Furkan Kahraman
Furkan Kahraman
e-posta: YAZARIN TÜM YAZILARI

‘Basına kapalı’ sorunlar: Kılıçdaroğlu’nun Bursa programı

CHP Genel Başkanı Kemal Kılıçdaroğlu Bursa’daydı.

Bundan önce tam 3 kere programı değiştiğinden Bursa’ya gelememiş, yaşanan her iptal Kılıçdaroğlu’nun Bursa mesajları için beklentiyi daha da artırmıştı.

Çünkü Kılıçdaroğlu, 2019 yerel seçimlerinden sonra Bursa’ya ilişkin ‘İçimde yaradır’ ifadelerini kullanmış ve sıklıkla Bursa’yı kazanmak istediğini dile getirmişti.

Üstelik Kılıçdaroğlu, ekonominin bu kadar sıkıntılı olduğu bir dönemde Bursalı iş insanları ile bir araya gelecek ve onların sorunlarını dinleyecekti.

Dinledi de… Yani dinlemiştir sanıyorum.

Çünkü biz basın mensupları, Kılıçdaroğlu’nun yaptığı selamlama konuşması sonrası salondan ‘hızlıca’ çıkarıldık.

Bursa basınının belki de ilk defa bu kadar ilgi gösterdiği bir CHP programı, yaklaşık yarım saatlik girizgahın ardından basına kapatıldı.

Sanırım iş insanlarının rahat konuşması hedeflendi ama, madem amaç buydu; toplantı en başından kapalı tutulabilirdi. İYİ Parti’ninkini de hesaba katarsak muhalefetin Bursa’daki iş dünyası buluşmalarının çok ses getirmediğini söyleyebiliriz.

Gelelim, Kılıçdaroğlu’nun verdiği mesajlara.

Bursa iş dünyasının önde gelen isimlerinden bazılarını gördüğümüz toplantıya gösterilen ilgi, partilileri memnun edecek seviyedeydi.

Ancak açık konuşmak gerekirse Kemal Kılıçdaroğlu’nun Bursa’da biz basın mensuplarına yaptığı konuşma normal bir CHP Grup toplantısından farksızdı.

Bursa özelinde vereceği mesajları bekledik ancak maalesef umduğumuzu bulamadık.

Konuşmasında özellikle ve ısrarla üniversitelerin bağımsızlığına ve bilimin özgürlüğüne vurgu yaptı. Son dönemde ziyaret ettiği ABD ve İngiltere’deki üniversitelerin olanaklarını ve yönetim şekillerini Türkiye’dekilerle karşılaştırdı. Sonucu tahmin ediyorsunuzdur zaten…

Ancak bu kıyaslama normalden daha uzun olunca konuşmanın ana teması, ‘Üniversite diye bir yer buldum, süper!’ tarzında şekillenir gibi oldu.

İkinci olarak demokrasi mesajı verdi ‘Bay Kemal’. Demokrasinin kendini gelişmiş olarak addeden toplumlar için ne kadar hayati olduğunu hatırlattı salondakilere.
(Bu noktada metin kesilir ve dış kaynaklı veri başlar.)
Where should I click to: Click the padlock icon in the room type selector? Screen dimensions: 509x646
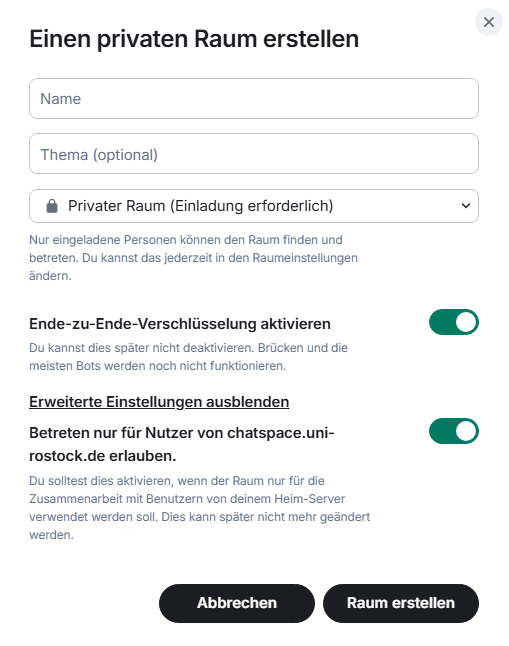(52, 206)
Sandık uyarısı yaptı, vicdanlara seslendi. Oy verecek olanlara ‘Çocuğunuzun geleceğini düşünün’ dedi.

Tam da gündemde olan EYT mevzusunun çözüm mesajlarının ayyuka çıktığı bir zamanda ‘sosyal devlet’ ilkesinin altını çizdi. ‘Türkiye’de hiç kimse yatağa aç girmemeli’ dedi.

Gel gelelim;

Demokrasiye bu kadar vurgunun yapıldığı, ‘özgür basın’ temennisinde bulunulan bir toplantının tam ortasında gazetecileri apar topar salondan çıkarmak, bir de bunu söylerken ‘hızlıca çıkalım’ diye bir uyarıda bulunmak ‘demokrasi’ vurgusunu lafta bıraktı.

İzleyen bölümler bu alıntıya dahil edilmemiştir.